- [Uit te voeren]:
A) Geef voor elk van de volgende beweringen aan of ze overeenkomen met het documentfragment, met ja of nee en de beslissende woorden letterlijk geciteerd: (i) in de brief van 13 juli 2016 stond dat deze zomer negentien verzoeken behandeld zouden worden; (ii) een deel van de negentien verzoeken is afgewezen; (iii) de prestatieafspraken moeten dit najaar worden gesloten.
B) Welke partijen waren volgens het documentfragment betrokken bij de onderlinge afstemming over de regiovorming? Noem ze allemaal.
C) Neem het documentfragment woord voor woord over, beginnend bij "In mijn brief" en eindigend bij "en scherpe keuzes.".

- [Documentfragment]:
- - -
Eindbeeld van de woningmarktregio

In mijn brief van 13 juli 2016 informeerde ik u dat ik deze zomer negentien verzoeken voor het vaststellen van woningmarktregio’s zou behandelen. De afgelopen maanden hebben gemeenten veel energie gestopt in de onderlinge afstemming over de regiovorming, waarin zij de corporaties en vaak ook de huurdersorganisatie hebben betrokken. De gemeenten hebben in dit proces de verschillende onderlinge standpunten en belangen en de door anderen naar voren gebrachte belangen in lijn moeten brengen om tot een gezamenlijk voorstel te komen. Dat vergt soms zware afwegingen en scherpe keuzes.

Met het oog op de prestatieafspraken die dit najaar moeten worden gesloten, alsmede de redelijke beslistermijnen uit de Algemene wet bestuursrecht, zijn de verzoeken van de gemeenten deze zomer beoordeeld. De negentien verzoeken heb ik goed kunnen keuren, waarmee alle gemeenten deel zijn van een woningmarktregio en alle corporaties die geen categorale instelling zijn een kernwerkgebied hebben. Daarmee is het bij de gesprekken over prestatieafspraken de komende maanden voor alle betrokken partijen duidelijk welke corporaties in welke gemeenten kunnen worden aangekeken voor nieuwbouw.
- - -
- [Fragmenten uit lijst]:

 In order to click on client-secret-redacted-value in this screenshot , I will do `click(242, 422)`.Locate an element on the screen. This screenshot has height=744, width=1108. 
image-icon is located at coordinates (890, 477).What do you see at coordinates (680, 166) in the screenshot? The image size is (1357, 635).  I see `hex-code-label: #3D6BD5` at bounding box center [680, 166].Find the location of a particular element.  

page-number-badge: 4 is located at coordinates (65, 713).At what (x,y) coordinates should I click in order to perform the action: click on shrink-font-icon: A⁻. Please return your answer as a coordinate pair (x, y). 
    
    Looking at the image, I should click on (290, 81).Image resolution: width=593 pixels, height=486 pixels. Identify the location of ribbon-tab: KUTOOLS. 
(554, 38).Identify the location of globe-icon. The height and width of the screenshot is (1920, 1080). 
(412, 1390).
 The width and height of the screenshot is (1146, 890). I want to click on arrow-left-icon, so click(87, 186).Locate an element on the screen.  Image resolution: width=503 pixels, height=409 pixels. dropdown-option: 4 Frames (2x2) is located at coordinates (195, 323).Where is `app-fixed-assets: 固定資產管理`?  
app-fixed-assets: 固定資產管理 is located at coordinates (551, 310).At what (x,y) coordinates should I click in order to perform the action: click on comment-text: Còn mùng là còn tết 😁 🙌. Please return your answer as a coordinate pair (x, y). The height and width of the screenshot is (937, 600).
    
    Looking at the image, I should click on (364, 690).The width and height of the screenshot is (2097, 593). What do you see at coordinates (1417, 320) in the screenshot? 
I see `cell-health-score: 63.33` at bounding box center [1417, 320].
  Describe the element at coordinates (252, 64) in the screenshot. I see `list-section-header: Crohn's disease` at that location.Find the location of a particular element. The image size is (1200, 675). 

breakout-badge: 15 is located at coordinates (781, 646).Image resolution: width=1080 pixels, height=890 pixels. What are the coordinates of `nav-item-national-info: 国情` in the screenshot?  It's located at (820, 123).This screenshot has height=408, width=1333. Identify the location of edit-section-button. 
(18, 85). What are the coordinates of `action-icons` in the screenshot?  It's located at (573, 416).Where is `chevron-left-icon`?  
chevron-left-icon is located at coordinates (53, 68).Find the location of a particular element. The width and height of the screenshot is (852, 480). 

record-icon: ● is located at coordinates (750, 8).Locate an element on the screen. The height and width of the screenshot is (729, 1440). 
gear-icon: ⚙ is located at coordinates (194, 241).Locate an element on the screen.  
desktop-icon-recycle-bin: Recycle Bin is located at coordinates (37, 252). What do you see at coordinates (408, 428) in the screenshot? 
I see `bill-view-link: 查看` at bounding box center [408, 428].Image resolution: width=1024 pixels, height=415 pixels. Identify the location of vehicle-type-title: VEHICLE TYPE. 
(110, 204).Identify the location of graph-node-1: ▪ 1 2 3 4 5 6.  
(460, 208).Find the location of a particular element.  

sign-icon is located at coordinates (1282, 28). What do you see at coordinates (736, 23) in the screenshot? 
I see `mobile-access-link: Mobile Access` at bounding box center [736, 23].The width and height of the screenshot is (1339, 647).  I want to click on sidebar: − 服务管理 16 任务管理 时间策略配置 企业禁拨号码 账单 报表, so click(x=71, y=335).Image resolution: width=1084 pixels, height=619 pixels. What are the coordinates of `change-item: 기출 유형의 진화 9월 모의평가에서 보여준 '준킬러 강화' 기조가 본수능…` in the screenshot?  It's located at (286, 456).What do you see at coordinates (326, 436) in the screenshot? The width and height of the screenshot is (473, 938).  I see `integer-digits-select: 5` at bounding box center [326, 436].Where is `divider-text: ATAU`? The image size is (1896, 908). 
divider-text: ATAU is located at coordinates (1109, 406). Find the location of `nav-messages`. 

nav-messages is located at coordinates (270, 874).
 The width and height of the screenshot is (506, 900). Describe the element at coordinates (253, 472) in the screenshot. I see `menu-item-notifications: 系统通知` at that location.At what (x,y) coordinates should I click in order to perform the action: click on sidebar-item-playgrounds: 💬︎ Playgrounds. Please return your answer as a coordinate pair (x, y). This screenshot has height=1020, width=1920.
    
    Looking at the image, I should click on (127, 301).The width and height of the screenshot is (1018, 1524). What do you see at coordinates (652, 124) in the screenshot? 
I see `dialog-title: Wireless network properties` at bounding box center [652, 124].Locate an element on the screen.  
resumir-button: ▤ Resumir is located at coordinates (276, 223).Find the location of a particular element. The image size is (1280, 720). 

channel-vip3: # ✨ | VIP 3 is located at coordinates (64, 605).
- - -
- [Gegeven antwoorden]:
A)
(i) Ja: "In mijn brief van 13 juli 2016 informeerde ik u dat ik deze zomer negentien verzoeken voor het vaststellen van woningmarktregio’s zou behandelen."
(ii) Nee: "De negentien verzoeken heb ik goed kunnen keuren"
(iii) Ja: "de prestatieafspraken die dit najaar moeten worden gesloten"

B)
- gemeenten
- corporaties
- huurdersorganisatie (vaak)

C)
In mijn brief van 13 juli 2016 informeerde ik u dat ik deze zomer negentien verzoeken voor het vaststellen van woningmarktregio’s zou behandelen. De afgelopen maanden hebben gemeenten veel energie gestopt in de onderlinge afstemming over de regiovorming, waarin zij de corporaties en vaak ook de huurdersorganisatie hebben betrokken. De gemeenten hebben in dit proces de verschillende onderlinge standpunten en belangen en de door anderen naar voren gebrachte belangen in lijn moeten brengen om tot een gezamenlijk voorstel te komen. Dat vergt soms zware afwegingen en scherpe keuzes.